4 Ways You Can Help the Amazon

Feel helpless about the destruction of the Amazon rainforest? Here are a few habit changes that could help make a small difference. 🌳

4 ways that you can help the Amazon rainforest — right now.

Stop eating beef

The growing demand for meat around the world is directly linked to the Amazon fires. The U.S. imports millions of pounds of beef from Central America. Two thirds of those countries' rainforests have been cleared in part to raise cattle.

Use less paper

Illegal logging is on the rise in Brazil. Thousands of miles of rainforest are being destroyed every year to make items like office paper and paper napkins. Large areas are often burned to access trees for felling or to create access to other areas of the forest. Reducing the amount of paper and wood we use is a good way to help reduce commercial pressures on the Amazon, as well as other forests. Where it’s harder to reduce consumption, look for rainforest safe products with the help of the Rainforest Alliance.

Cut down on soy

Soybean production is causing widespread deforestation and displacement of indigenous communities across the globe. Together, The United States, Brazil, and Argentina produce 80% of the world’s soy. Soybean cultivation is expanding in the Amazon due to economics, including high prices for grains.
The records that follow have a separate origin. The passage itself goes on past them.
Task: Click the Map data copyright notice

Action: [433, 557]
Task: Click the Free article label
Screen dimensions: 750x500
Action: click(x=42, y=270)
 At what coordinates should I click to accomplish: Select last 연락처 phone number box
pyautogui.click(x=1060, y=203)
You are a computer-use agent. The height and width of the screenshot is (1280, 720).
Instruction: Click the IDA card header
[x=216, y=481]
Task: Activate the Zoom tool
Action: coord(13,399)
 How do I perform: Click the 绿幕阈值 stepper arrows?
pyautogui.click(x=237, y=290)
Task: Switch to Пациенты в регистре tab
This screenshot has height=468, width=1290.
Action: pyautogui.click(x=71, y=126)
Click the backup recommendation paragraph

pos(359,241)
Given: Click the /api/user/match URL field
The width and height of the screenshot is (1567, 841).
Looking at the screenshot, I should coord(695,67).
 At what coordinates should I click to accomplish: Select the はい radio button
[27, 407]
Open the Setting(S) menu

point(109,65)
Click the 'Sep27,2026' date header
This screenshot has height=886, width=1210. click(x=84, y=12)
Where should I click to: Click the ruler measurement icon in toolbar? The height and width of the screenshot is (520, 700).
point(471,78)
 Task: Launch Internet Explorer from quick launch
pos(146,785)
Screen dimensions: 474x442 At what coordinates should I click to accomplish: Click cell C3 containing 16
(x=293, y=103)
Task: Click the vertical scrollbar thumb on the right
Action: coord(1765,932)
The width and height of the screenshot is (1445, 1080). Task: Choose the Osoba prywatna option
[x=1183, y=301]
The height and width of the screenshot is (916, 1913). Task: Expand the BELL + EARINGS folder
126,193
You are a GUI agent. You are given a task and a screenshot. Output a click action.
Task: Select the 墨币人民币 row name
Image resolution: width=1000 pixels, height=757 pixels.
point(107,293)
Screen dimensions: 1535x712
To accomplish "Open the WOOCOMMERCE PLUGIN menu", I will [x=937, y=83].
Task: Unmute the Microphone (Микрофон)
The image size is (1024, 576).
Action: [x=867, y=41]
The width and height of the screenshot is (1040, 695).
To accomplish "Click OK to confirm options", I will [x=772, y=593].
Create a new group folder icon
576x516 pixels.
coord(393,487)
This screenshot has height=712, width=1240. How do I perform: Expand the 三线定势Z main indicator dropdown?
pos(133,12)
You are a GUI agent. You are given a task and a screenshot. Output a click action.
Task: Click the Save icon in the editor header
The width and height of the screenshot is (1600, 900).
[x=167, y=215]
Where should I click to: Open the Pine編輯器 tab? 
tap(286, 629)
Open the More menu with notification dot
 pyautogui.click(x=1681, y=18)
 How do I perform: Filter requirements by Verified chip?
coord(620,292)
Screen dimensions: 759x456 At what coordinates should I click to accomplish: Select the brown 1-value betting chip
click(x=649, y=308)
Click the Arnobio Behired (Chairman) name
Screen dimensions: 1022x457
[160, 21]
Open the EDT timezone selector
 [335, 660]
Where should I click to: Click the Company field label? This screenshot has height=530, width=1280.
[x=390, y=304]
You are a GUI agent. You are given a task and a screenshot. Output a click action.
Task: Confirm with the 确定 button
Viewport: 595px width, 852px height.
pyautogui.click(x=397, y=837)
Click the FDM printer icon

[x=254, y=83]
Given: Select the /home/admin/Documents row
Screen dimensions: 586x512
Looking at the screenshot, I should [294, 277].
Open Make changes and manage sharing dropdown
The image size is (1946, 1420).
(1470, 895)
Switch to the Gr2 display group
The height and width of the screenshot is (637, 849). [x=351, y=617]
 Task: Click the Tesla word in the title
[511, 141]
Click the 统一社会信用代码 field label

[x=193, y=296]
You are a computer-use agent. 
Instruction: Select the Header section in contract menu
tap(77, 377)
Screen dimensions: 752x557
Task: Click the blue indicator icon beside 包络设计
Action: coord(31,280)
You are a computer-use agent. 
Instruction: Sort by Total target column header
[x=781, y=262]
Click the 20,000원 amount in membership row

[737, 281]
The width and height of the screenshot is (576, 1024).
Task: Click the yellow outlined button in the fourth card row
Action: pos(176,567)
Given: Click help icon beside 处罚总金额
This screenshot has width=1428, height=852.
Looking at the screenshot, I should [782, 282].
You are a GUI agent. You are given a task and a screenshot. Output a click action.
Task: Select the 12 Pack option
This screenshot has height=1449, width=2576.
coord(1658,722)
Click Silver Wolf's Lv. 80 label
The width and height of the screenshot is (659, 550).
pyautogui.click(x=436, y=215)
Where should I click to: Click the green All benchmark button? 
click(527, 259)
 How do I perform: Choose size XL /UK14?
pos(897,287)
These high prices are driven by increasing demand for meat in countries with a large and fast-growing middle class (especially India, Brazil, and China) and U.S. government subsidies for corn-based ethanol production.

Drive less

The warming of the planet, led by fossil fuels, is a key factor in the increase in Amazon wildfires. Driving less, carpooling, taking public transit can reduce your carbon footprint and help mitigate the effects of climate change. Like mining, oil and gas extraction may not reach the geographic scale of logging and mass agriculture, but the effects of these activities in the Amazon can be felt in a range of ways that are just as problematic.